# dupla vs seachem



## turtlehead (Nov 27, 2004)

Anybody tried these products and can tell me which one gives better results?


----------



## John P. (Nov 24, 2004)

No, but I will say that I like Seachem Excel & Flourish. I use Greg Watson ferts for macros though. Much cheaper.


----------



## turtlehead (Nov 27, 2004)

well I'm trying to experiment, I will be using excel though. And I won't have too much storage room for a few pounds of trace at my dorm.


----------



## John P. (Nov 24, 2004)

Actually, 1lb of KNO3 fits into a small ziploc.


----------



## turtlehead (Nov 27, 2004)

well it's a low light setup so I don't need too much for a 5g.


----------



## Nick (Jan 12, 2005)

Am currently trying seachem. Past couple of years I've had a planted discus set-up and started out using a full Dennerle system of hardware and ferts. Not used Dupla, but from what I've seen looks similar to dennerle, in that they don't give a full run down on composition, which makes it kind of difficult to keep control on what you dose. Also, historically us europeans have not been keen on adding phosphate and nitrate to our tanks, and I don't think these systems cater for those kind of off the shelf additives, whereas seachem does. With the dennerle system at any rate, it kind of requires trust in their 'system' rather than you having more control on what you add. Seachem seems to offer a more customisable dosing system, which you can taylor to meet your needs. You takes your choice...

Nick


----------



## turtlehead (Nov 27, 2004)

but which one gives you better results if all the conditions are right?


----------



## Nick (Jan 12, 2005)

Ha! If all the conditions are right, they both do!! Personally, I think it depends on your philosophy towards keeping plants. Go to Dennerle's wed page and have a look at the Dennerle 'style' http://www.dennerle.de/. Nice tanks, but if you read the literature, the examples they show are quite long-standing set-ups, not set-up, and ripped down after a year or so (seem to remember one in their guide which has been going for some 8 yrs). The approach does not really 'overdrive' the tank with respect to nutrients and light in the same way that a lot of folks here are apparently doing. Lay-outs are often more wild looking with quite a diversity of plants, i.e. aquascaped in a quite different way.

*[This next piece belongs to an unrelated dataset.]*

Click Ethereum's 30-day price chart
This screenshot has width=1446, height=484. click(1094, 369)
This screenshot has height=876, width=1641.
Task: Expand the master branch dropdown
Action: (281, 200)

Put simply, the Dennerle approach strictly speaking involves dosing Fe (E15) supplement and general fert (V30) alternately on the 15th and 30th days of a cycle, and performing a water change once every 2 weeks. Only quite recently has a daily dose of supplement (A1) been added to the range. Traces and vitamins (S7 & PG7) are also meant to be dosed once a week. Both Dupla and Dennerle use heating cables, and substrate systems are quite different to things like flourite and eco. My experience is that these kind of tanks are not quite on the knife-edge when it comes to nutrients, light etc compared to some of the tanks we see described here. I'm currently on a bit of a roller coaster with a new high light, high nutrient (for me anyway) tank which I set-up 10 days ago. The approach is different to my dennerle set-up and the end result will be somewhat different, and I think that is the point. One is not really better than the other, just different! Which, of course isn't much help to you..On a final note, my Dennerle system pretty much runs itself, although now I just use TMG a couple of times a week as a fert, so I guess on the whole maintaining the system isn't quite so involved. Just my experience.

Regards,
Nick


----------



## turtlehead (Nov 27, 2004)

Ok, thanks!


----------